This repository contains scripts to help with interact with data Humio has stored in S3 via the S3 Archive feature. Currently, it just contains a single script designed to fetch the gzipped NDJSON archive files from S3 and convert them into raw log files that can be re-ingested using a tool like Filebeat.
You'll need credentials to access the S3 bucket you're going to be interacting with. You can use the same credentials Humio is using to upload the S3 Archives if you like (they have GetObject, PutObject, and ListBucket permissions). Currently, the scripts only require GetObject and ListBucket privileges though, so if you'd prefer the scripts not have PutObject permissions that should work fine. An example IAM policy is available here. Again, feel free to drop the PutObject permission if you desire.
These scripts are written in Ruby. As such, you should have Ruby installed on the system you're running these scripts from. You can get more information on installing Ruby at the official Ruby website.

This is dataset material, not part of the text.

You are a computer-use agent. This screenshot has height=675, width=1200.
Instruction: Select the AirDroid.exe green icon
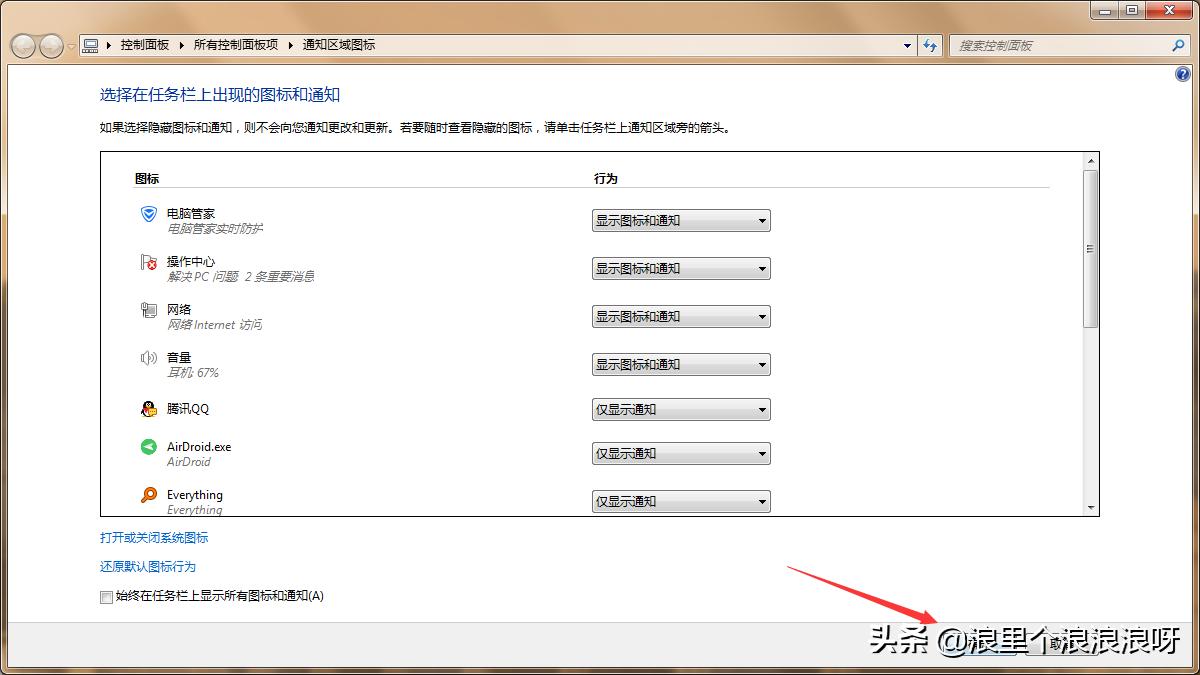[148, 447]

Once you have Ruby installed, install the bundler
gem:
gem install bundler
You'll want to install git to clone this repository. There are a variety of methods to install git (e.g., Homebrew if you're on a Mac), but this is a good place to start:
Once you have all the pre-requisites taken care of, you need to clone the repository so you have a copy on your local system. To do that, run this:
git clone https://github.com/humio/humio-s3-archive-tools.git
You should now have a directory titled humio-s3-archive-tools
. Go ahead
and switch to that directory.
Now we need to install the Rubygems the scripts require. To do that, run:
bundle install
The scripts rely on a variety of environment variables to function. You
can set these easily by creating a .env
file in the directory and pasting
the following into it (changing the example values according to your what's
needed for your own environment):
# if you're using an S3-compatible store, set the base URL here. you'll
# want to comment out the `S3_REGION`. you'll likely also want to uncomment
# the `S3_FORCE_PATH_STYLE` line below as well.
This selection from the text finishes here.